With the help of contemporary interfaces, users may do difficult activities faster and with less mental strain. A voice command to an AI assistant, for example, can take the place of several steps in typical app interface navigation, and as interfaces have developed, they have grown increasingly cognizant of user context. In order to deliver more relevant and customized interactions, AI-driven interfaces can take into account variables like user history, preferences, location, and even emotional state.
The newest interfaces allow for more than one way to engage. Text, speech, touch, and even gesture inputs can all be combined with ease, giving users the flexibility to communicate anyway seems most comfortable or natural at the time. Modern AI-driven interfaces are not limited to reacting to user input; instead, they can anticipate user needs and make recommendations or take proactive actions. One such example is Claude and the artifacts, which can generate and run applications directly for the user, thereby providing a significant step towards meeting yet unmet needs.
Looking Ahead: The Convergence of Interfaces
We should expect to witness a confluence of these different interface paradigms in the future. In the future, it might not be necessary to decide between speech, GUI, or AI; instead, these modalities could be seamlessly combined to produce rich, context-aware experiences.
Interfaces utilizing speech, AI, and GUI are merging to produce a more comprehensive user experience. The distinctions between various interface modalities become less clear in this future, enabling more effortless and productive interactions.
Speaking with an AI assistant to begin a task, for instance, may be followed by a smooth transition to manipulating data on a graphical interface, all the while the AI keeps offering context-aware actions and recommendations. The future of user interface design is represented by this convergence, which promises more potent, intuitive, and consistent user experiences.
Conclusion
The transition from command-line to AI-driven user interfaces is indicative of a move towards more powerful, intuitive, and natural human-computer interaction. As we've seen, this evolution has progressed by building on the advantages of each step while resolving their drawbacks.
The smooth integration of several modalities—visual, audio, and conversational—supported by intelligent artificial intelligence (AI) that can recognise context, predict needs, and adjust to specific users is the key to the future of user interfaces. This convergence holds the prospect of improving technology's efficiency, accessibility, and cognitive fit with humans.

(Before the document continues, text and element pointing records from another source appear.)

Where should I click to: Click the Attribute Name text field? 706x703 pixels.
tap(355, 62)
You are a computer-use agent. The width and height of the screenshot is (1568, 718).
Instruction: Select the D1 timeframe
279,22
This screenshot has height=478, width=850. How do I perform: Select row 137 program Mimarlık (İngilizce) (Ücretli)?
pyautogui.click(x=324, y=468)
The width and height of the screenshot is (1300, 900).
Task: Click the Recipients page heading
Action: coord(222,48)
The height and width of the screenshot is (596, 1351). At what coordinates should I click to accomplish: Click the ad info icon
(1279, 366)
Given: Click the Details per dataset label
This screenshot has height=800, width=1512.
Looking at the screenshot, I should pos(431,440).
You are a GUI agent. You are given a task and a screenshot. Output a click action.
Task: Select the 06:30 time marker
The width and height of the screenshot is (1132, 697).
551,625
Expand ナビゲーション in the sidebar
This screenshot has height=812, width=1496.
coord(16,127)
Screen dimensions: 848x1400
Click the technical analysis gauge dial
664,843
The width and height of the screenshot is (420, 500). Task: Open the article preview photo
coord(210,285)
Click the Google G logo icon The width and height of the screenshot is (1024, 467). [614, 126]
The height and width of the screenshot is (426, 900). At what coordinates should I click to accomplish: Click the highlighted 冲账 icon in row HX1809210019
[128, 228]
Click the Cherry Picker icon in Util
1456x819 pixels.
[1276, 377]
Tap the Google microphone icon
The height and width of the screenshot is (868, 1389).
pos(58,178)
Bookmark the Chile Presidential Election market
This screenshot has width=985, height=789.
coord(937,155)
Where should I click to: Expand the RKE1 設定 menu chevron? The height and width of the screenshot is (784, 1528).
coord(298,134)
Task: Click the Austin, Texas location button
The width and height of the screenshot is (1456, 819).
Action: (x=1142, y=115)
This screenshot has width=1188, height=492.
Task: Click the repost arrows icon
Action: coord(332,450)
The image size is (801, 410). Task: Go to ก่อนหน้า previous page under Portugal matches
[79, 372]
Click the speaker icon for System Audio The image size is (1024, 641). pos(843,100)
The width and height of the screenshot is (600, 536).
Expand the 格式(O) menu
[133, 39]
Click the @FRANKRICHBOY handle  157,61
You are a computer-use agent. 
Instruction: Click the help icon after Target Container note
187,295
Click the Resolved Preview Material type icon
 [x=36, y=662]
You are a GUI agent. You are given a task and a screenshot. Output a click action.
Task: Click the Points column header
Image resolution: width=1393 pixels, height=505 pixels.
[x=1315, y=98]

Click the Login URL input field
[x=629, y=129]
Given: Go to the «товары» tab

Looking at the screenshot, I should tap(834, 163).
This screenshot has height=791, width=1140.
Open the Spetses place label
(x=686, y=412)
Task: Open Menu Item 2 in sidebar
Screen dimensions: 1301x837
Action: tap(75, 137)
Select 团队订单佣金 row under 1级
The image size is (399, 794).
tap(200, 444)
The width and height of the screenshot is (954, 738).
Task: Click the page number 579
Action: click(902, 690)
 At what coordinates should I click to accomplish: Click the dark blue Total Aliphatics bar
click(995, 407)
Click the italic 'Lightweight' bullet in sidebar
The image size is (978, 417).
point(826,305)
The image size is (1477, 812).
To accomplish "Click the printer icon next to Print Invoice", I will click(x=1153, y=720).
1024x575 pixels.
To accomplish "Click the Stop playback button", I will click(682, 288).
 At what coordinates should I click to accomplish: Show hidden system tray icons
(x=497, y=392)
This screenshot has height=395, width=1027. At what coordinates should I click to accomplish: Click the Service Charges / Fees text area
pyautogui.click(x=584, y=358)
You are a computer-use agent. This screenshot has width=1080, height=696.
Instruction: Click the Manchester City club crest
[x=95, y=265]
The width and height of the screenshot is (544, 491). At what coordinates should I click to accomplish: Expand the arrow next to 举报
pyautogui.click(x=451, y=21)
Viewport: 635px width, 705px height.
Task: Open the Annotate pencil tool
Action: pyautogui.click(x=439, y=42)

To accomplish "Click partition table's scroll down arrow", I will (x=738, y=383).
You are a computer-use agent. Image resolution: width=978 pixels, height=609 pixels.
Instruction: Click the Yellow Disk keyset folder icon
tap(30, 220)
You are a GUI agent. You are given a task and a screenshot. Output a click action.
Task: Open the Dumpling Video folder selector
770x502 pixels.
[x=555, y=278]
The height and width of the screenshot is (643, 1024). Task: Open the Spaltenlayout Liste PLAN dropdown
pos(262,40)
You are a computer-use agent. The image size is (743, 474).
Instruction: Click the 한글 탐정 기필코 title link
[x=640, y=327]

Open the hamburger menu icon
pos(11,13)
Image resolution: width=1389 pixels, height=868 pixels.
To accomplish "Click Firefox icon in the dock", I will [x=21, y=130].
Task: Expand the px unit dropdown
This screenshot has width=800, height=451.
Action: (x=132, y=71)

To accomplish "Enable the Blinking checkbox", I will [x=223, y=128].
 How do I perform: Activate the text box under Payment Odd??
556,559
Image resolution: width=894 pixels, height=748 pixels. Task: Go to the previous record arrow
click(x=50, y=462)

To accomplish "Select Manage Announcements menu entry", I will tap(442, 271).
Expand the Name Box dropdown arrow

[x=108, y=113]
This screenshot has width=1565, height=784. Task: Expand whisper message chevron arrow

Approaching the dawn of a new era, it is imperative that developers, designers, and companies embrace these shifts. Businesses who can successfully employ AI to build user experiences that seem more like dealing with an intelligent collaborator and less like using a tool will be the ones that survive in the years to come.
The transition from applications to natural language interfaces is a fundamental rethinking of our relationship with technology, not just a change in technology. We are getting closer to a time when technology actually comprehends and anticipates human wants, blending into every part of our life as we keep pushing the envelope of what's possible.